De fait, nombreux sont les consommateurs inquiets. Notamment à la vue de courriers envoyés par certains opérateurs alternatifs, recommandant un retour chez l’opérateur historique en raison de l’envolée des prix. Et les coupures ? Le risque est réel, mais encore relativement limité. Alors que le gouvernement incite à la sobriété énergétique, la rudesse, ou non, de l’hiver devrait être la clé. Mais avant d’en arriver aux coupures de courant — ce qui constituerait une première depuis au moins quarante ans — RTE, le gestionnaire national du réseau, dispose d’autres moyens : appels aux écogestes citoyens, interruption de la fourniture à des sites industriels contre rémunération, baisse de la tension sur le réseau, etc.
La lutte contre les passoires énergétiques, une priorité
Pour lutter contre les effets des hausses des tarifs énergétiques, le président de la République a souhaité, début septembre, « accélérer la rénovation énergétique des bâtiments ». Les Français y sont favorables… sauf que pour près des trois quarts d’entre eux, c’est le coût des travaux qui constitue le plus gros frein à l’amélioration de la performance énergétique. Car se lancer dans un tel projet n’est pas à la portée de toutes les bourses : d’après Opéra Énergie, entreprise spécialisée dans le courtage en énergie, il faudrait compter entre 200 et 450 euros le mètre carré, selon l’état du bâtiment, le type de prestations (isolation et chauffage) et la qualité du matériel. Impossible pour de nombreux foyers, même si certains dispositifs, comme MaPrimeRénov’, les primes CEE ou encore l’éco-prêt à taux zéro, existent et permettent de réduire la note finale.
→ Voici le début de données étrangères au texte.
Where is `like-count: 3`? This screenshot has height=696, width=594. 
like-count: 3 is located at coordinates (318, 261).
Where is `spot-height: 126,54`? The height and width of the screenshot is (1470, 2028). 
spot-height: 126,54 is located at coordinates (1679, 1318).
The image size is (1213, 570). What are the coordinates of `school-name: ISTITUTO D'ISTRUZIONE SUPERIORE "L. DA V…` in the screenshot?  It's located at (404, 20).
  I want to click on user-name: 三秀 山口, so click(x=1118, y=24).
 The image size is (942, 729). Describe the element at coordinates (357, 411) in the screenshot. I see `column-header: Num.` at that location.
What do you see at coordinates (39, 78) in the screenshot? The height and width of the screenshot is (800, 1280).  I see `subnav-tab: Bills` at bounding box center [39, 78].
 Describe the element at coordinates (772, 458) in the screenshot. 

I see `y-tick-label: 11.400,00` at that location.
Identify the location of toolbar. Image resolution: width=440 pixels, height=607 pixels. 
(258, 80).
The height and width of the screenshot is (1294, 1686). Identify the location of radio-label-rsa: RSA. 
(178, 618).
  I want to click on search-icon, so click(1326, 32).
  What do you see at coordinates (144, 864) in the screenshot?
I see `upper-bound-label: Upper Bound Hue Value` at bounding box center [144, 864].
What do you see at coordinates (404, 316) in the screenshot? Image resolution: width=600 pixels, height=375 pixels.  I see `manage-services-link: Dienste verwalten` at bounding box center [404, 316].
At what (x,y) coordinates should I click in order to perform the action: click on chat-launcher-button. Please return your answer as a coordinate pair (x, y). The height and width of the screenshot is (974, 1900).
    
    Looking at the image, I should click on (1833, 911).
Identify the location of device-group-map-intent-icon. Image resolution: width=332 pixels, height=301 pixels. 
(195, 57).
Reste une certitude : les tensions sur le marché des énergies devraient durer. D’abord, parce que les rénovations énergétiques, si elles sont vertueuses, s’inscrivent sur un temps long. Ensuite, parce que le pic de visites décennales dans les centrales nucléaires françaises ne sera passé que dans deux ans. Enfin, parce que s’agissant de la guerre en Ukraine, bien malin qui pourrait en prédire la fin.